[[ Page text open ]]

The pandemic accelerated marketers’ adoption of in-house agencies and employees according to a new report from the In-House Agency Forum, a Boston-based association that provides tools and insights catering to internal agencies.
Fielded in partnership with Forrester Research, Productivity and the Pandemic is the latest in a series of internal benchmarking reports from the IHAF. It is based on interviews with 265 companies including Caterpillar, Experian, HP Inc., Nestlé and PwC (the IHAF said it did not ask for geography data from respondents, but that many “represent global companies.”)
The penetration of in-house agencies increased to 77% during the pandemic, a 7% increase from 2019. The number of employees also increased, with 47% of in-house agencies indicating that they added staff, and 38% saying they maintained the same headcount as before.
Fully 80% of respondents said they have brought more marketing assignments in-house since the onset of the pandemic, with 50% saying the increase was directly triggered by the events of the past two years. Three-quarters of respondents reported that their in-house agencies had expanded their capabilities, most significantly around traditional and programmatic media—which grew 48% and 100% respectively since 2019.
Jay Pattisall, principal analyst at Forrester, said that the surge of in-house media demonstrates executives’ opportunity to use media strategy, execution, adtech and data capabilities to achieve more transparency and control of media budgets. “Ultimately, marketers want a better understanding of how media budgets are spent,” he said. “In-house media expertise provides that visibility.”

[[ Page text closed ]]
[[ Excerpted data open ]]

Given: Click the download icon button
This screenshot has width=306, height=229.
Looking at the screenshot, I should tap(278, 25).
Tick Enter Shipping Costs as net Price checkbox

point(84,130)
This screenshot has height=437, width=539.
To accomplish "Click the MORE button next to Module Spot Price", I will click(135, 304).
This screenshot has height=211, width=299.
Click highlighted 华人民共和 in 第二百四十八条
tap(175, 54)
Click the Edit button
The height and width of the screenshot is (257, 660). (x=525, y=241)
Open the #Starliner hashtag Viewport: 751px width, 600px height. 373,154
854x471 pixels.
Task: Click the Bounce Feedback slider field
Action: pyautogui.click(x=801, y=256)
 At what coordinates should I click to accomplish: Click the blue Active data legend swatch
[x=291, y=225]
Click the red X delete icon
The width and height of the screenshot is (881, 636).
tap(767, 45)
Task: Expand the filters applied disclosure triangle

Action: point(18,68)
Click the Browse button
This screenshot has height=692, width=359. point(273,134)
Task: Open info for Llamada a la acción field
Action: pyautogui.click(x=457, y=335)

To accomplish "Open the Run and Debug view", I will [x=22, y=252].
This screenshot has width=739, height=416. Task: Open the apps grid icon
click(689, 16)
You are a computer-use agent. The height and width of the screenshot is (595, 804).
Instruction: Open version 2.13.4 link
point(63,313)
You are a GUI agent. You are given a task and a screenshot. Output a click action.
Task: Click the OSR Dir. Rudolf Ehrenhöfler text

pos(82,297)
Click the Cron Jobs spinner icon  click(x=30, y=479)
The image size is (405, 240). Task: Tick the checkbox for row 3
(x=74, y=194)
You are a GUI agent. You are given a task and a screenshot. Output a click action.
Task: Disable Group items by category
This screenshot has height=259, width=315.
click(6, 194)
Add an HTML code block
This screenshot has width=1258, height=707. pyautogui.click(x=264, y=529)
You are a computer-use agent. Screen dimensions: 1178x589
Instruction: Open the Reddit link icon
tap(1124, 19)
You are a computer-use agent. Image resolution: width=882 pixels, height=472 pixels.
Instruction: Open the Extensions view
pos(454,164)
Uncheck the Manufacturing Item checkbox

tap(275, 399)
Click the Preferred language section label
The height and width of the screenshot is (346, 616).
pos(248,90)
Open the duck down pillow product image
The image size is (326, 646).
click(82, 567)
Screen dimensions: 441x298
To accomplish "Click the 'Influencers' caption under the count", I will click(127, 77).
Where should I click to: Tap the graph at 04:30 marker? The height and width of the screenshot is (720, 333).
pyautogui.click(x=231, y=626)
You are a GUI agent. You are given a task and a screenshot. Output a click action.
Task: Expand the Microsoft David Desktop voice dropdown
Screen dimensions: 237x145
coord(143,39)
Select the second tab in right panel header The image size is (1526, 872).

[[ Excerpted data closed ]]

[To do]
1. From the in-house agency article, extract the stretch from "The penetration of" through "respectively since 2019.".
2. Turn the paragraph of the in-house agency article that begins "Fully 80% of respondents" into a short bulleted list that keeps its main facts.

[Set of answers]
1.
The penetration of in-house agencies increased to 77% during the pandemic, a 7% increase from 2019. The number of employees also increased, with 47% of in-house agencies indicating that they added staff, and 38% saying they maintained the same headcount as before.
Fully 80% of respondents said they have brought more marketing assignments in-house since the onset of the pandemic, with 50% saying the increase was directly triggered by the events of the past two years. Three-quarters of respondents reported that their in-house agencies had expanded their capabilities, most significantly around traditional and programmatic media—which grew 48% and 100% respectively since 2019.

2.
- 80% of respondents have brought more marketing assignments in-house since the pandemic began.
- 50% said the increase was directly triggered by the events of the past two years.
- Three-quarters reported that their in-house agencies expanded their capabilities.
- The largest growth was in traditional media (up 48% since 2019) and programmatic media (up 100% since 2019).